### What the task asks
Below are some entries. Transcribe the lines from the one holding "Where should I" to the one holding "Viewport: 980px width, 366px height.", inclusive, but not the pictures among them.

START Record excerpts

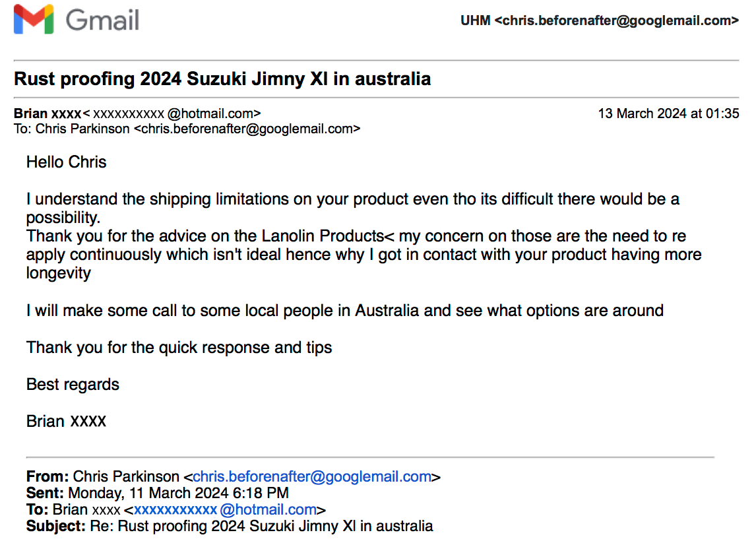Image resolution: width=756 pixels, height=543 pixels.
Task: Click the date 13 March 2024 at 01:35
Action: 668,113
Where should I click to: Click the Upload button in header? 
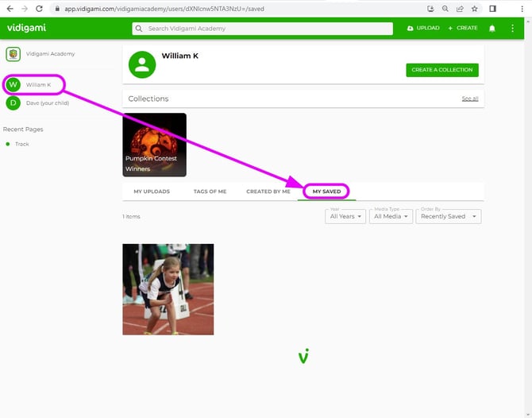pyautogui.click(x=422, y=28)
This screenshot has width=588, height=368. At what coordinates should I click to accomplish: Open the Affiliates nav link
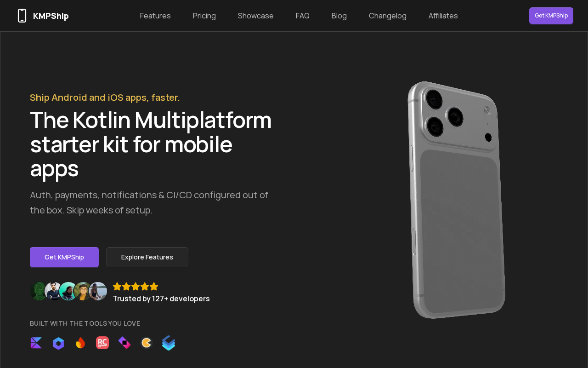tap(443, 16)
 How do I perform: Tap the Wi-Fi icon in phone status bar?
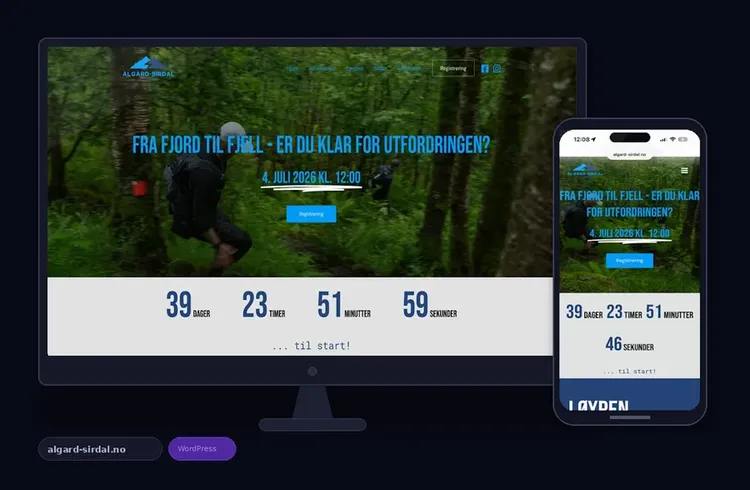(673, 139)
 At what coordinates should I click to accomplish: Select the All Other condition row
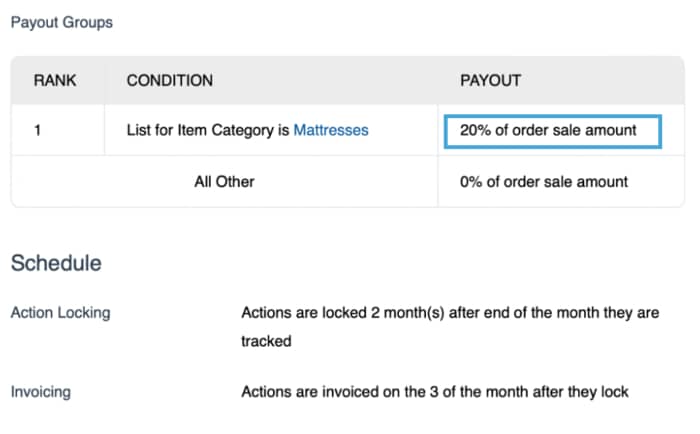[224, 181]
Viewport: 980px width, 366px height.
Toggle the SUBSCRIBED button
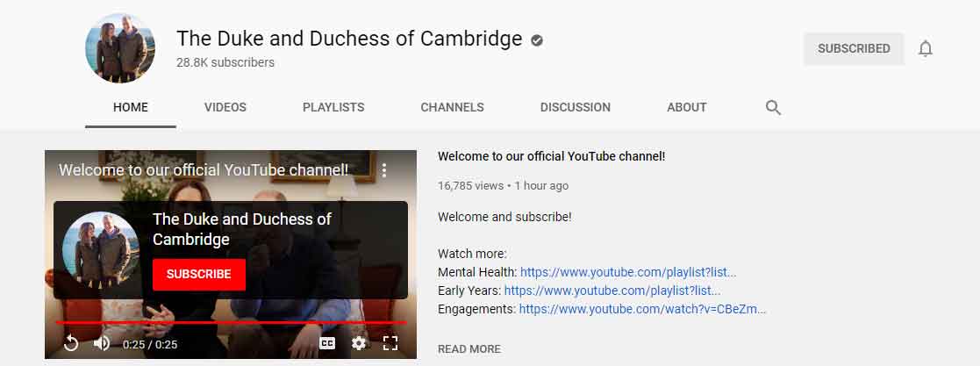[x=854, y=49]

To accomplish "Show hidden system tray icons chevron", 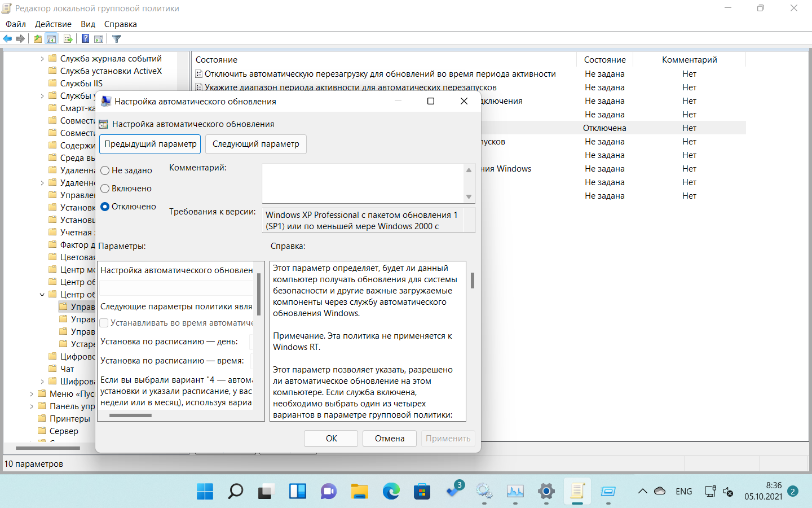I will tap(642, 491).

END Record excerpts

### Response
Where should I click to: Click the Upload button in header? 
pyautogui.click(x=422, y=28)
This screenshot has width=588, height=368. At what coordinates should I click to accomplish: Open the Affiliates nav link
tap(443, 16)
 How do I perform: Tap the Wi-Fi icon in phone status bar?
(673, 139)
 At what coordinates should I click to accomplish: Select the All Other condition row
[224, 181]
Viewport: 980px width, 366px height.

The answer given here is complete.